Copy the entries starting at the line containing "You are a computer-use agent. Screen" and ending at the line containing "[x=119, y=251]", swapping "icon" for "symbol" and leaving everything else unchanged. Leave the pictures out of your copy.

====== Supplied information ======

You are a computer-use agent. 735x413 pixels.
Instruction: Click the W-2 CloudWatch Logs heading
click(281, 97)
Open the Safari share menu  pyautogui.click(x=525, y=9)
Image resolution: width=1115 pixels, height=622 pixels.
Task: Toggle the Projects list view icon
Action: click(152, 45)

======
====== Supplied information ======

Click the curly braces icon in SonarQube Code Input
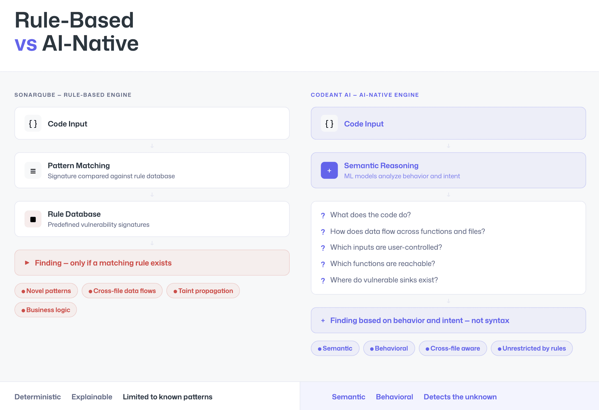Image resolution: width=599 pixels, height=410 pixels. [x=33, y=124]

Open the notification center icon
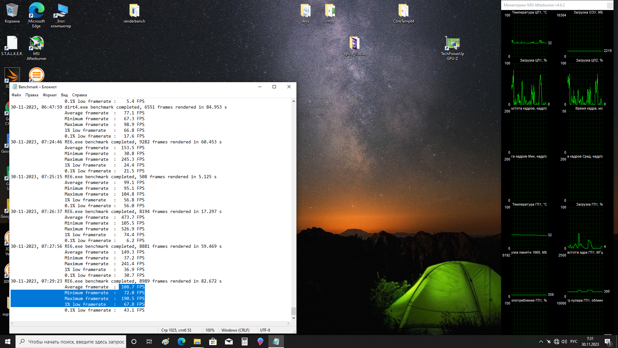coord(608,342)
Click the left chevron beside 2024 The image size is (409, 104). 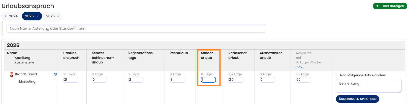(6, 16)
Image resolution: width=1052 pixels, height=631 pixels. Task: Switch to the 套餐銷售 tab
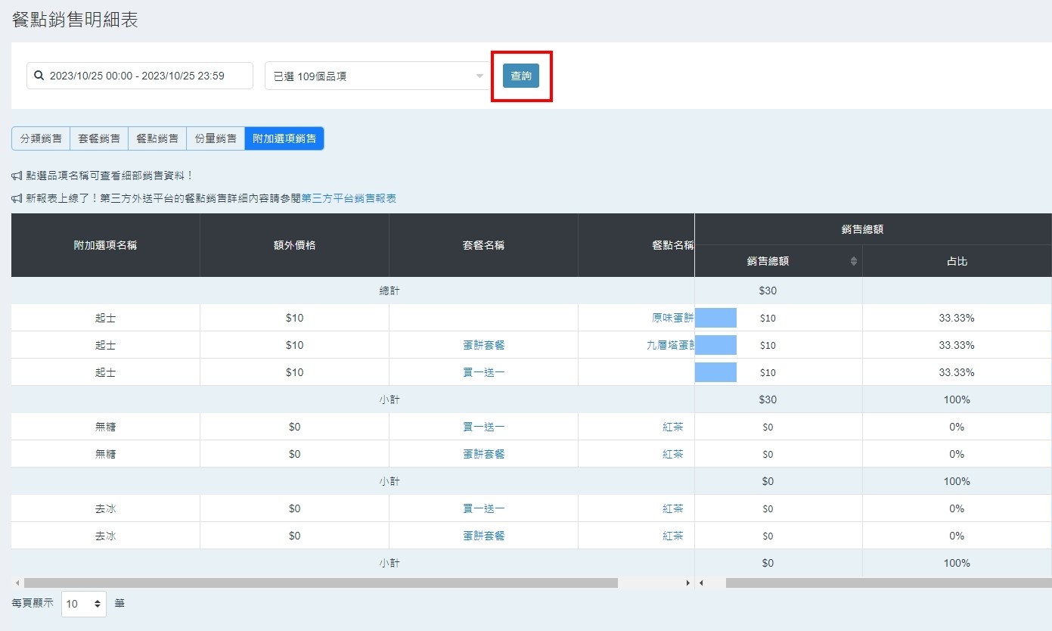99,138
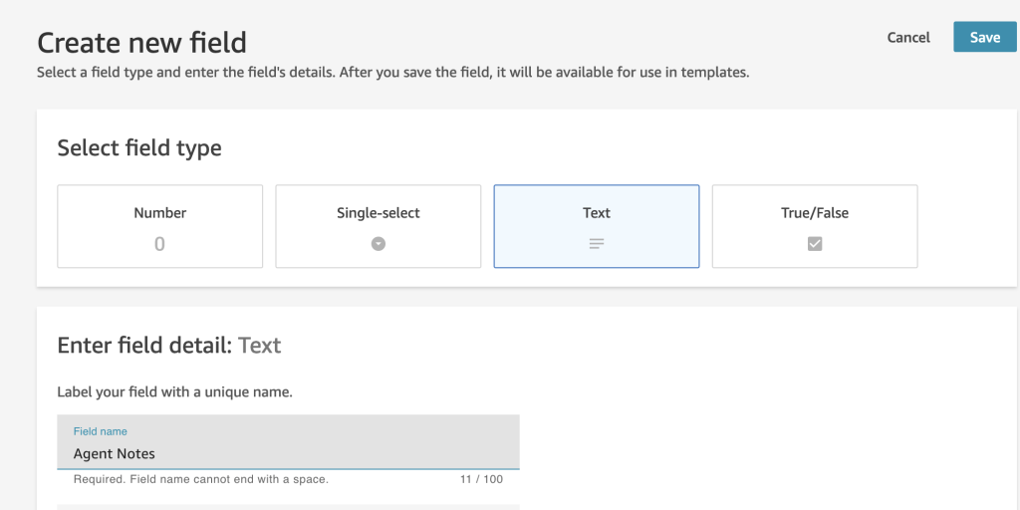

======
====== Supplied information ======

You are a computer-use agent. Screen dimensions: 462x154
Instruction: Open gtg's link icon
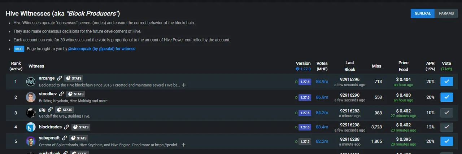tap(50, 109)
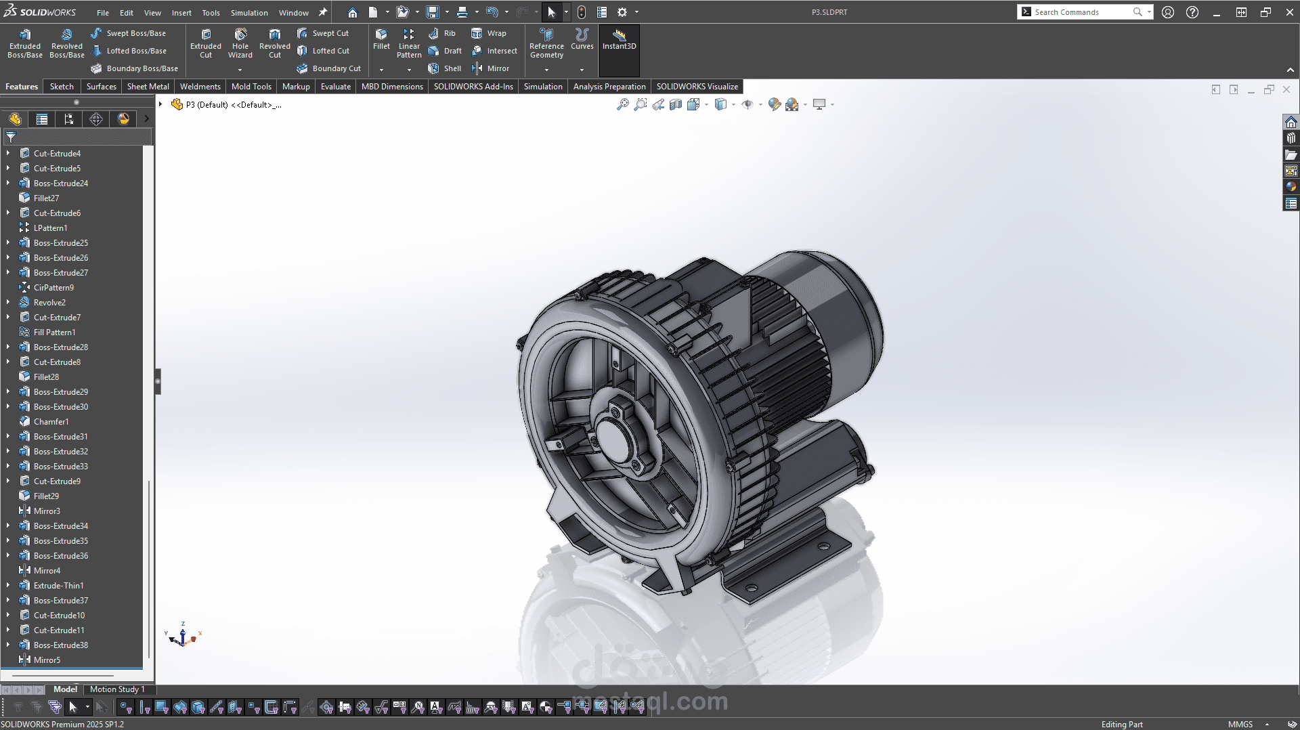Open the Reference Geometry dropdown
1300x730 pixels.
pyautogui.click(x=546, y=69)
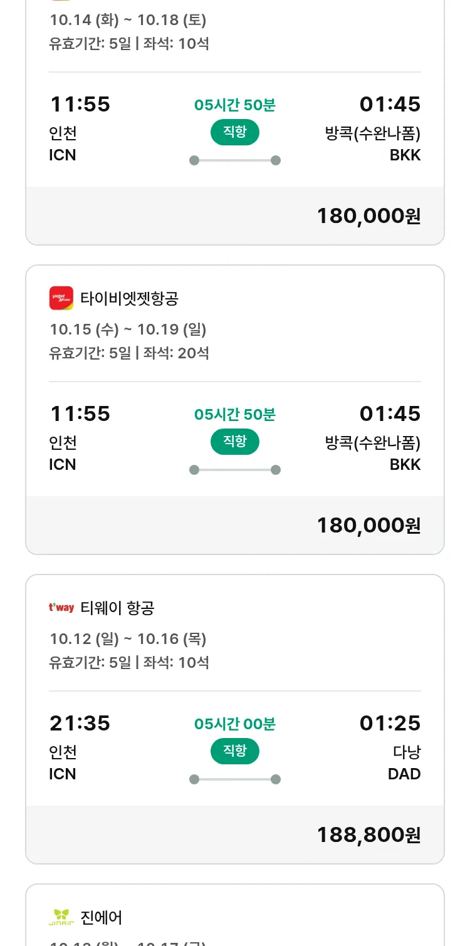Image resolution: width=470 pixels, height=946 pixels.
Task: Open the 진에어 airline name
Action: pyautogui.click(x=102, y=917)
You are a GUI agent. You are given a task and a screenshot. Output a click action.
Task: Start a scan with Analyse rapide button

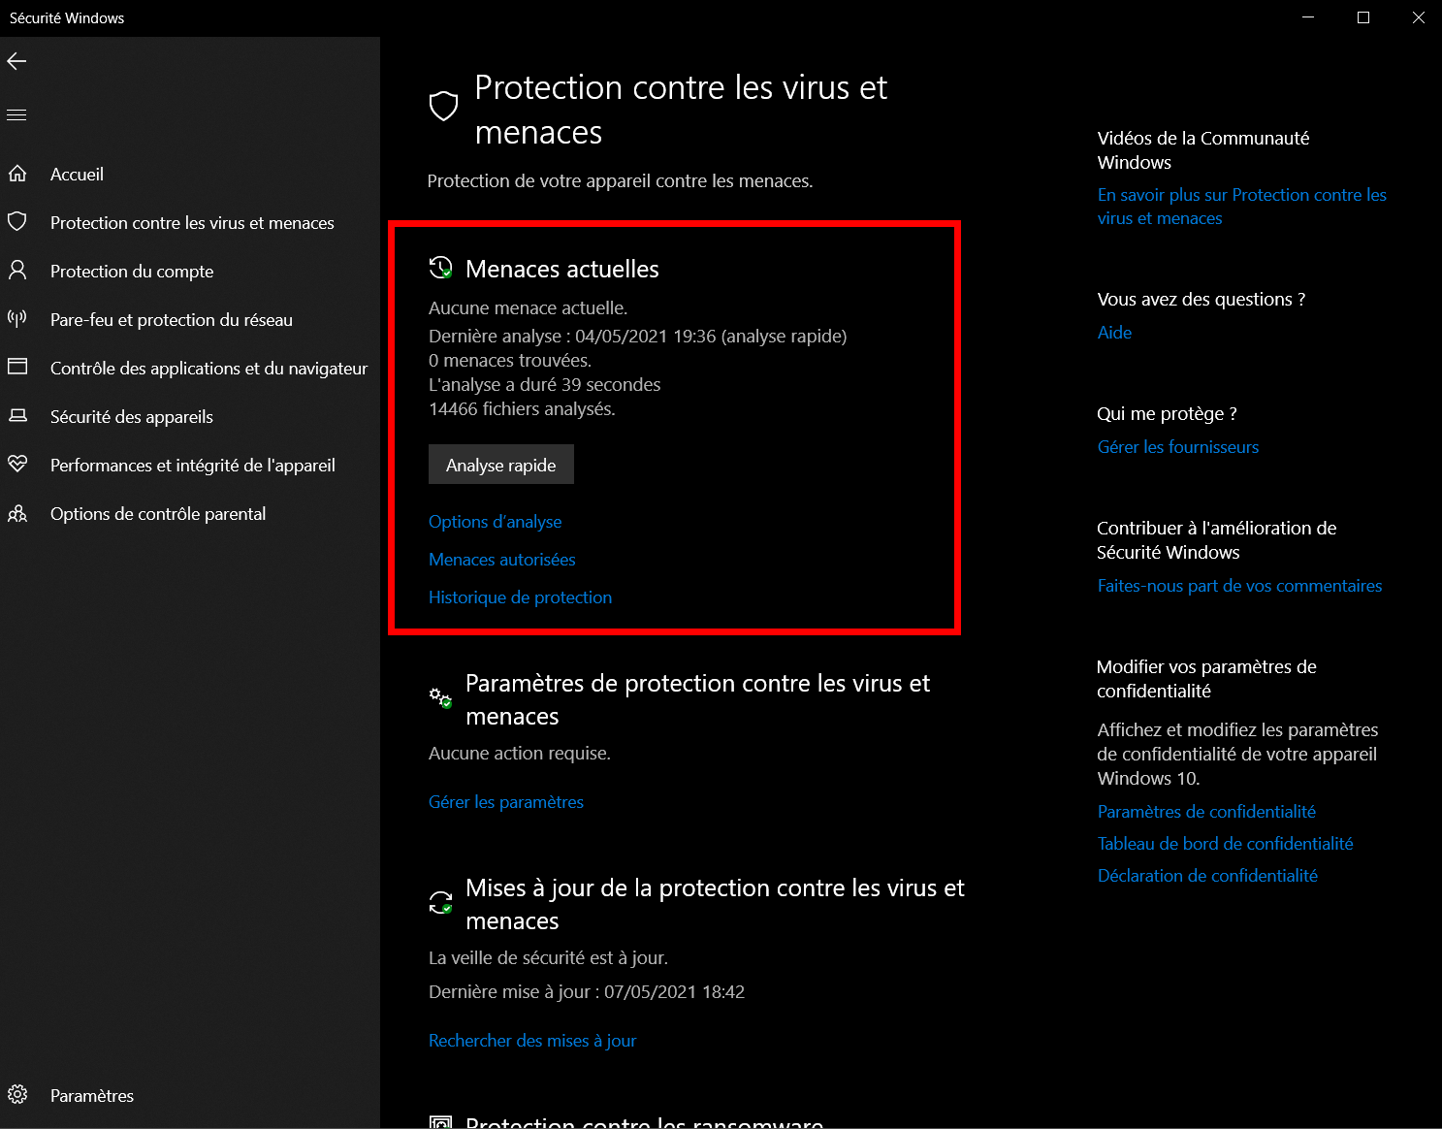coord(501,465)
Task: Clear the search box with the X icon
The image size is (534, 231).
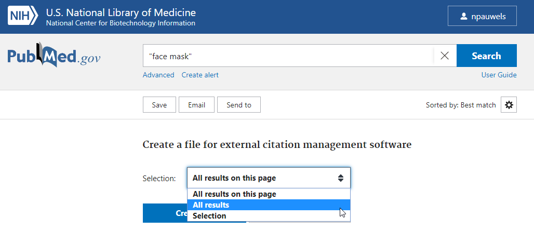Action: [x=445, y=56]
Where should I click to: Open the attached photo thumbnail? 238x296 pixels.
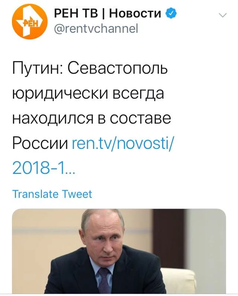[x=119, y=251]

======

▸ Answer for the task
You are a computer-use agent. Screen dimensions: 462x154
Instruction: Open gtg's link symbol
tap(50, 109)
Open the Reference Geometry dropdown
1300x730 pixels.
pyautogui.click(x=546, y=69)
Image resolution: width=470 pixels, height=946 pixels.
Task: Open the 진에어 airline name
Action: pyautogui.click(x=102, y=917)
You are a GUI agent. You are given a task and a screenshot. Output a click action.
Task: Start a scan with Analyse rapide button

coord(501,465)
Task: Clear the search box with the X symbol
The image size is (534, 231).
Action: [x=445, y=56]
Where should I click to: Open the attached photo thumbnail? 238x296 pixels.
[x=119, y=251]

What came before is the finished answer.